Janet Yellen and the Federal Reserve calmed the markets this week with the iteration of its intent not to rush the first rate hike cycle in more than six years.
The Fed actually removed the word "patient" from its monthly meeting minutes, yet cited targets for medium-term inflation goals and an improving labor market as key considerations in future policy decisions.
The SPDR S&P 500 ETF Trust SPY gained more than 2 percent this week and is now within sight of its February all-time high. Despite a brief period of volatility in March, most broad-based equity indices are now regaining momentum to the upside.
In addition, the iShares Barclays 20+ Yr Treas.Bond (ETF) TLT gained nearly 4 percent this week, as expectations of a near-term Fed rate hike subsided.
The following ETFs represent a sample of the best- and worst-performing funds over the last five trading sessions.
BEST: China Small Cap Stocks
China A share stocks notched another terrific week, with small-cap companies leading the way higher. The Deutsche X-trackers Harvest CSI 500 China-A Shares Small Cap ETF (DBX ETF Trust ASHS) gained nearly 11 percent since last Friday and closed at 52-week highs.
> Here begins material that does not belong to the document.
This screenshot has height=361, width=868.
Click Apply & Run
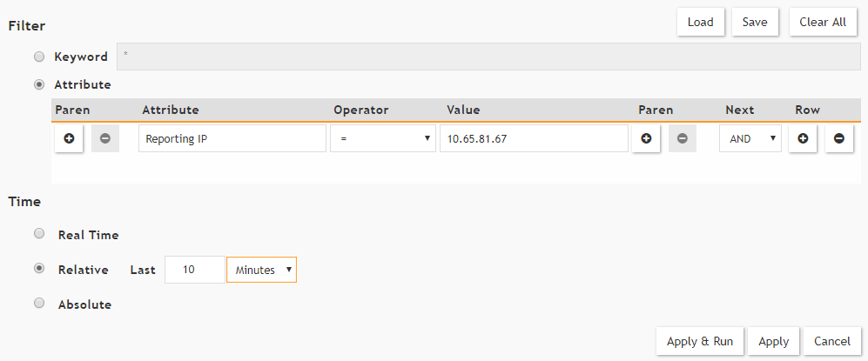700,342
This ETF tracks 500 small companies listed on the Shanghai and Shenzhen exchanges, which has been a thriving area of activity for foreign investors over the last 12 months.
WORST: Volatility Futures
The strength across a wide swath of the stock market led to marked declines in volatility indices. The iPath SP 500 VIX Short Term FUT ETN VXX fell 10 percent this week to a new 52-week low as investors let down their guard on risk assets.
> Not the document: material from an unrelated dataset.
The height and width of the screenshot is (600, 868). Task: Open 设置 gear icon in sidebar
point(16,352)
VXX has over $1 billion dedicated to tracking the options activity in the S&P 500 Index SPX as a measure of investor fear. Despite a brief flurry of activity in January, VXX has been on a slow decline in 2015 that has seen its share price deflate 20 percent.
It is quite probable to see further declines in VXX if the market is able to successfully break out to new highs in the near future.